● 简短任务 1
把记录从开头一直到含有“point(117,1066)”的那一行(首尾两行都包括在内)逐字输出。

● 阅读节选
与之类似,在国家文化出口基地的建设中,降低基地内文化企业的税负是帮助企业提升效率,走向海外市場的重要举措。根据2021年商务部等17部门联合下发的《关于支持国家文化出口基地高质量发展若干措施的通知》(商服贸函〔2021〕519号)【商务部 中央宣传部等17部门关于支持国家文化出口基地高质量发展若干措施的通知[EB/OL].(2023-05-01)[2021-10-25].http://www.mofcom.gov.cn/article/zwgk/gkzcfb/202110/20211003211152.shtml.】,基地内符合条件的先进型文化企业,一方面可以按照15%幅度直接减免所得税,另一方面还可以享受各类财税支持。
2. 人力资本投入
劳动力是另一个改变企业生产效率的要素,在互联网时代,相比于劳动力的数量,劳动力的质量对于生产效率而言更为重要,赵宸宇等研究认为,人力资本在影响企业全要素生产率的过程中起到了关键媒介的作用,其中介效应占比总效应的比例接近40%[17]。在《关于支持国家文化出口基地高质量发展若干措施的通知》中也明确表示,加强人才引进和培育体系的搭建是国家文化出口基地的重要工作之一。在具体举措上,以西安高新技术产业开发区基地为例,该基地充分发挥区域内丰富的高校资源,走出一条“教育+产业”相互融合的特色人力资本培养模式,截至2023年底,该基地已经创建跨境直播人才培训基地10个,培养高水平教师及产业人才超过400人【李聪迎.陕西自贸试验区高新功能区创新案例入选《国家文化出口基地第三批创新实践案例》[EB/OL].(2023-05-01)[2023-12-02].http://www.cnr.cn/sxpd/shgl/sf/20231202/t20231202_526505763.shtml.】。
如图2所示,企业在税收方面的减免优惠直接为企业提供了大量资金,增加了资本投入,而企业在人才引进和培育上获得的支持,则增加了劳动力投入,二者促进了企业的生产效率,最终推动基地内文化企业拓展海外业务。因此,本文提出如下假说2:
假说2:国家文化出口基地的设立通过提高税收减免优惠、增加人力资本投入两条路径,促进了生产效率,最终帮助企业拓展海外业务。
(三)文化政策影响的时空特性
与货物贸易的商品相比,文化产品中的文化属性削弱了物理距离在空间关联上起到的阻碍作用,使得文化差异较小的主体之间更易受到相互影响。互联网的快速发展,不仅使得文化邻近主体间的分享、交流和交易比以往更为便利,而且也有利于双方在各环节上的互相模仿学习[18]。同样的道理,两批国家文化出口基地名单中的行政区和功能区分布在全国各地,既有特大城市,也有中西部二、三线城市,这些城市都有着各自鲜明的文化特色,政府希望通过这些文化基础较好、文化传播力较强的基地,在所处区域产生一定的集聚或者溢出效应,推动整个区域内文化产业的高质量发展。

● 简短任务 2
接着上面这段关于国家文化出口基地的节选往下写,从它最后一句之后续写下一部分。

● 所用记录
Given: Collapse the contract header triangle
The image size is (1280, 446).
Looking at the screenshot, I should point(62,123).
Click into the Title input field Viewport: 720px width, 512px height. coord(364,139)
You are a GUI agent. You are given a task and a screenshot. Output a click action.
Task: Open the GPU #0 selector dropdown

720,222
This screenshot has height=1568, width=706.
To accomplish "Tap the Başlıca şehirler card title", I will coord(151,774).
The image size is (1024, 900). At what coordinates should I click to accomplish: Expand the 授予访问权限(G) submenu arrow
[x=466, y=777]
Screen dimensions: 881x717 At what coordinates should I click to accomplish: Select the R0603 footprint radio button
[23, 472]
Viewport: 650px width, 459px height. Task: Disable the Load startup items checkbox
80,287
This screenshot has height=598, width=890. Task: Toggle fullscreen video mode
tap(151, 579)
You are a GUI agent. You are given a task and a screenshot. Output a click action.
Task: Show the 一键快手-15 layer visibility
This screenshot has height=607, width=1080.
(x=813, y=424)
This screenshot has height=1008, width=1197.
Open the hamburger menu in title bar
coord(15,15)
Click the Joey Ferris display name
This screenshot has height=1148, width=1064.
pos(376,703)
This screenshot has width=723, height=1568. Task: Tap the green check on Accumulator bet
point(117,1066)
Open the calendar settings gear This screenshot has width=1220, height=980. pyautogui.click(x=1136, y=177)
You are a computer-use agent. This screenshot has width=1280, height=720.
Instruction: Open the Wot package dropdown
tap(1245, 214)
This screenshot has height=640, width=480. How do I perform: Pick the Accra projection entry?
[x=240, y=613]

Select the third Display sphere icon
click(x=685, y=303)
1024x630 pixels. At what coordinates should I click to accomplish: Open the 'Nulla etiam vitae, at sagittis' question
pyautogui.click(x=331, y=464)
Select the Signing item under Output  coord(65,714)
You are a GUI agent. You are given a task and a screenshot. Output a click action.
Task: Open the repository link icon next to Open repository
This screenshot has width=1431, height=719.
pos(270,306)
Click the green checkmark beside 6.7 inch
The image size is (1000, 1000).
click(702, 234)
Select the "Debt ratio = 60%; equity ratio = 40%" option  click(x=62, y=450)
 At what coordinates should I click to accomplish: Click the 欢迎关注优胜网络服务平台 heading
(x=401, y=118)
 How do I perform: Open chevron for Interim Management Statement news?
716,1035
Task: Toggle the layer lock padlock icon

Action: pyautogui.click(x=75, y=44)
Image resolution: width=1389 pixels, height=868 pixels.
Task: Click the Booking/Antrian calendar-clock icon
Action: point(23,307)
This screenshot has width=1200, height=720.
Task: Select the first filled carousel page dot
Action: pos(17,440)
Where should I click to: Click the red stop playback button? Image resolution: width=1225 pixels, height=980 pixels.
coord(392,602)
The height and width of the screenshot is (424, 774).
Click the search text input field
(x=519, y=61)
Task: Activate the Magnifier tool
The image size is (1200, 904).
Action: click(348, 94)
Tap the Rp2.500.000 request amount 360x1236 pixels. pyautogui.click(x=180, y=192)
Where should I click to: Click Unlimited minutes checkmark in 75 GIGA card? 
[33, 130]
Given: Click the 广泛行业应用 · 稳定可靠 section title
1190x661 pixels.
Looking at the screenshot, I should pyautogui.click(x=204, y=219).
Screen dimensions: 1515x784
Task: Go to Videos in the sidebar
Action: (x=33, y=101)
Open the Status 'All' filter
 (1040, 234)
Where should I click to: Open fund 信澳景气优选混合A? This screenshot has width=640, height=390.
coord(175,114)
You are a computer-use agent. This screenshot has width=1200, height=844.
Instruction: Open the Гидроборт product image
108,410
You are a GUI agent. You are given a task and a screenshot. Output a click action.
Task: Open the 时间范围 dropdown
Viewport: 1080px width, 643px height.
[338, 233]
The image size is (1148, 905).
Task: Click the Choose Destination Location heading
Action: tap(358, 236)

● 书面回答 1
Given: Collapse the contract header triangle
The image size is (1280, 446).
Looking at the screenshot, I should point(62,123).
Click into the Title input field Viewport: 720px width, 512px height. coord(364,139)
You are a GUI agent. You are given a task and a screenshot. Output a click action.
Task: Open the GPU #0 selector dropdown

720,222
This screenshot has height=1568, width=706.
To accomplish "Tap the Başlıca şehirler card title", I will coord(151,774).
The image size is (1024, 900). At what coordinates should I click to accomplish: Expand the 授予访问权限(G) submenu arrow
[x=466, y=777]
Screen dimensions: 881x717 At what coordinates should I click to accomplish: Select the R0603 footprint radio button
[23, 472]
Viewport: 650px width, 459px height. Task: Disable the Load startup items checkbox
80,287
This screenshot has height=598, width=890. Task: Toggle fullscreen video mode
tap(151, 579)
You are a GUI agent. You are given a task and a screenshot. Output a click action.
Task: Show the 一键快手-15 layer visibility
This screenshot has height=607, width=1080.
(x=813, y=424)
This screenshot has height=1008, width=1197.
Open the hamburger menu in title bar
coord(15,15)
Click the Joey Ferris display name
This screenshot has height=1148, width=1064.
pos(376,703)
This screenshot has width=723, height=1568. Task: Tap the green check on Accumulator bet
point(117,1066)

● 书面回答 2
图2 文化企业“走出去”的路径
除了空间关联性外,国家文化出口基地产生的文化政策影响在时间上也应该具备持续性。一方面,我国文化“走出去”是一个长期的过程,特别是在高质量文化产品的设计和推广上,政府政策从推出、落实到最终政策效果的显现需要充分的时间保障;另一方面,文化是日积月累形成的一种价值观,源远流长的优秀中华文化不断传承,逐渐形成了我国对外开放中独有的比较优势,随着文化自信程度的日益上升,这种比较优势具有长期性和持续性[19]。因此,从时间上来看,国家文化出口基地产生的政策影响会存在一定的持续性。为了检验上述分析中文化政策影响的时空特性,本文提出如下推论1:
推论1:国家文化出口基地对文化企业海外收入的影响效应,在时间上有持续性,在空间上有溢出性。
三、研究设计
(一)实证模型与变量定义
为了实证检验假说1,本文构建以下回归模型:
foreignit=β0+β1policyit+∑γicontrolit+firmi+timet+μit(2)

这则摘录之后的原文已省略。